AEX is designed to mitigate:

  • prompt-injection attempts that ask an agent to read secrets or call undeclared tools
  • exfiltration via overbroad tool permissions (blocked by deny rules enforced before any tool executes)
  • silent edits that skip tests or checks
  • tool calls that should require human approval (e.g., file.write, ticket.create)
  • path traversal attacks through user-controlled file paths
  • command injection through crafted test commands
  • permission escalation when a task contract requests broader access than the ambient policy allows (merge semantics enforce the intersection)
  • generated contracts that bypass policy (aex draft validates against policy; aex review shows effective permissions before execution)

What AEX does not guarantee:

  • the correctness of a model-generated artifact (make steps still depend on the underlying model)
  • protection against compromised tool implementations
  • sandboxing of arbitrary shell commands (use specialized tools instead of shell.exec)

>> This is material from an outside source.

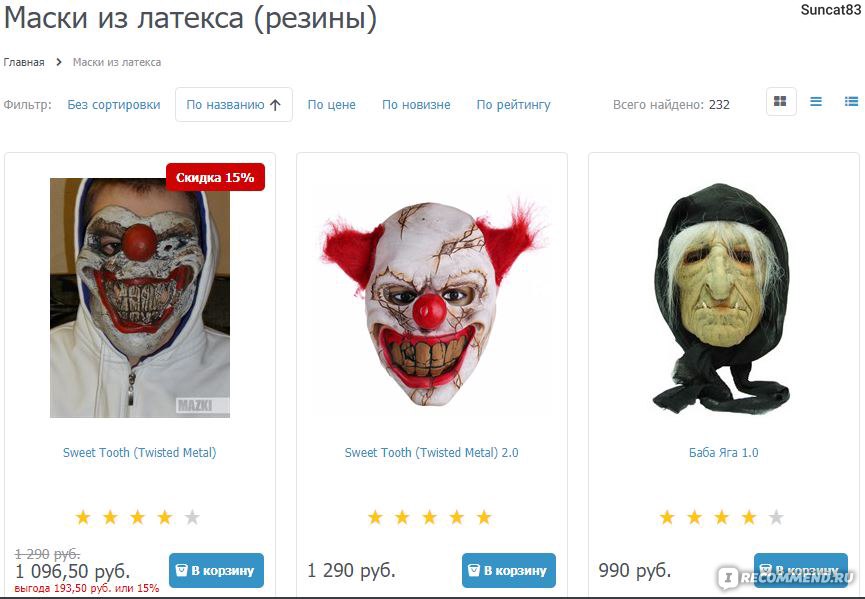Image resolution: width=865 pixels, height=599 pixels.
Task: Add Sweet Tooth (Twisted Metal) to cart
Action: [216, 570]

Signed Contracts & Provenance

Use the CLI to generate and verify cryptographic metadata:

bash
aex sign tasks/fix-test.aex --id release-bot --key-file ./keys/aex.hmac
aex verify tasks/fix-test.aex --signature tasks/fix-test.aex.signature.json --key-file ./keys/aex.hmac

Signature files capture the source path, SHA-256 hash, signer, timestamp, and HMAC digest. Store the signatures in your repository alongside contracts so platform teams can audit every change before allowing execution.

Threat-Model Demo

The Threat Monitor example demonstrates how to wire policies, confirmations, git tooling, and diff-aware checks together before mutating a repository. Pair it with signed contracts to guarantee the workflow hasn't changed since approval.

Compatibility Tests

The reference implementation includes tests that ensure the CLI, runtime, and LangGraph compiler agree on step ordering and semantics. When you run npm test, vitest executes:

  • Command injection prevention (shell metacharacters blocked).
  • Path traversal prevention (out-of-cwd paths rejected).
  • Runtime checks for unified diff validation and file-permission enforcement.
  • Git tool integrations (git.diff, git.apply) under a temporary repository.
  • Cross-runtime verification that taskToLangGraph produces the same step count as the validated task.
  • Timing-safe signature verification and tamper detection.

MCP Proxy Security

The aex proxy command enforces policy on MCP tool calls at the transport layer — between your client (Claude Code, Codex CLI) and upstream MCP servers. This provides defense-in-depth because:

  • Deny rules are enforced before the upstream server sees the request. A prompt injection that convinces the model to call a denied tool is blocked at the proxy, not at the model.
  • Budget enforcement stops execution after the configured number of calls, preventing runaway agents.
  • Audit logging records every decision (allowed, denied, confirmed) as structured JSON to stderr.
bash
aex proxy --policy .aex/policy.aex -- your-mcp-server

Resources

Prompts are not permissions. Plans are not contracts.